The series of eight scathingly funny speeches, some of which are outright tirades, has served Chance Theater well over the years. Like its most recent previous "Reindeer" productions, this one double- and triple-casts all eight roles, giving audiences a new look and the staging a new spin each time out.

Director Oanh Nguyen and associate director Alex Bueno tap a total of 16 performers, including Bueno herself, who repeats her take on Comet as a proud street buck of Mexican-American heritage.

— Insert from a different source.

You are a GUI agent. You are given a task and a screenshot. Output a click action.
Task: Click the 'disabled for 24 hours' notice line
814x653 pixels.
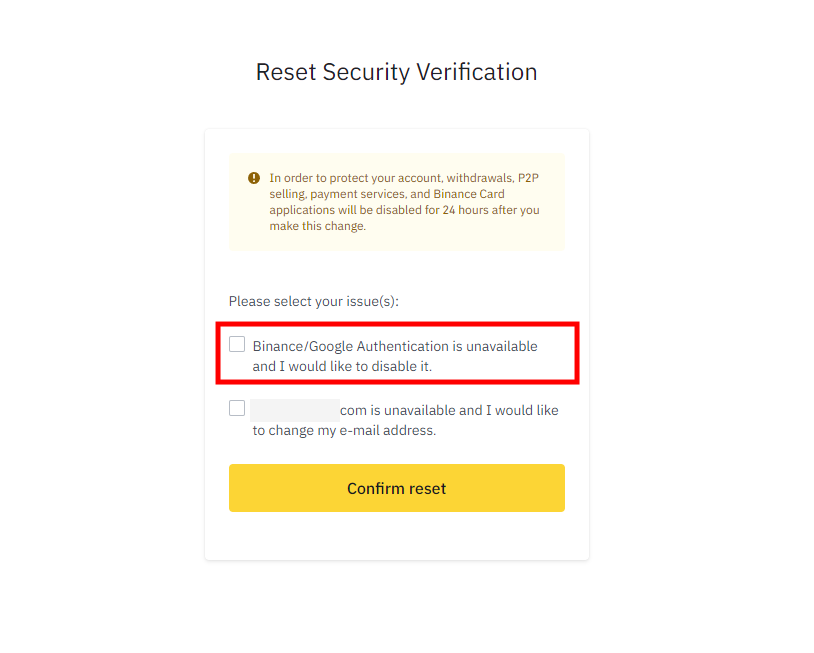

This year's show is considerably faster paced than others, making for fewer dead spots. Cast members prowl the audience, looking for patrons with whom to interact. That element plus the rotation of performers for each reindeer character gives each performance of the show a flavor of its own.

The opening newspaper headline "Foul Play Postpones Christmas" is followed by the appearance of Dasher, portrayed by Ben Green as a red plaid-shirted, profanity-spewing redneck with a crushed beer can nestled on one antler.

Green's buck is jittery with resentment toward Rudolph and Vixen, and with anger at being taken for granted, his macho bluster tempered with crude posturings and a slobby demeanor. Risk and danger are the whole point of flying in bad weather, he insists.

As each deer tells his or her story, we see them aligning either with Vixen, who has filed sexual harassment charges against Santa for raping her in the elves' toyshop, or with the Kringles, for having made Christmas a reality for millions of kids.

Among the former are Christopher Renfro's silly, giddy take on Cupid. As "the only openly gay reindeer" on the team, his exposé of the dysfunction of the North Pole is laced with a manic focus on the physicality of animal sex.

Also on Vixen's side is Dannielle Green's deliberately hyper, manic, comically shrill Blitzen. Green will remind many of former "Saturday Night Live"-er Kristen Wiig in both appearance and comedic timing as her high-strung, near-neurotic doe character dishes the dirt on a crude Santa wholly to blame for wrecking Vixen's career.

Bueno's Chicano gang-banger, redeemed by Santa's belief in him, draws laughs from the actor's thin phony mustache, squinty left eye and husky, heavily accented voice.

The character's strengths are his candor and loyalty. While Comet could never defy St. Nick, Rudolph's dad, the aging buck Donner (Jeff Hellebrand), and sweet-tempered doe Dancer (Kelli Spill), appear caught in the crossfire.

Speaking in heavy New Yorkese, Hellebrand's Donner glows with bursts of parental pride over holding out on joining Santa's team until Rudolph was also given a job, all while imploring us to empathize with having to deal with "the most powerful man in the world" (Santa).

Nothing about Spill's Dancer says "naivete" more than her meek persona, Minnesota-inflected delivery and genuine passion for ballet dancing, traits that combine to touching effect.

While the Dancer and Donner monologues are the rough equivalent of palate cleansers, Casey Long's Prancer, who prefers the moniker "Hollywood," has no patience for anything that might detract from his career as a movie star.

An egotistical, foul-mouthed, politically incorrect fathead, Long's shades-wearing buck brags about artistic integrity despite his own mania for commercial success. He's more peeved at Rudolph for stealing his TV-special thunder than he is with Vixen's lawsuit, which he cynically chalks up as a grab for headlines.

The first seven monologues of course lead up to Vixen, who gets the last word. Like her cast mates, Jesse Schiffmacher makes the role her own -- in this case, a slender, curvy redhead revealingly dressed to kill (in black and red), yet unapologetic for her allure, femininity and unadulterated sexuality.

As Vixen articulates in no uncertain terms how Santa victimized her, she works herself into a rage. Goode has stacked the deck to champion her rights, and that makes her outrage credible and laudable.

As each performer has the floor long enough to connect with Chance audiences, it's easy to see "The Eight" in terms of stand-up comedy. That the evening's overt themes revolve around various icons of Christmastime is almost incidental, a fact that speaks highly of Chance's success in taking Goode's 1994 script and, every few years or so, revitalizing it.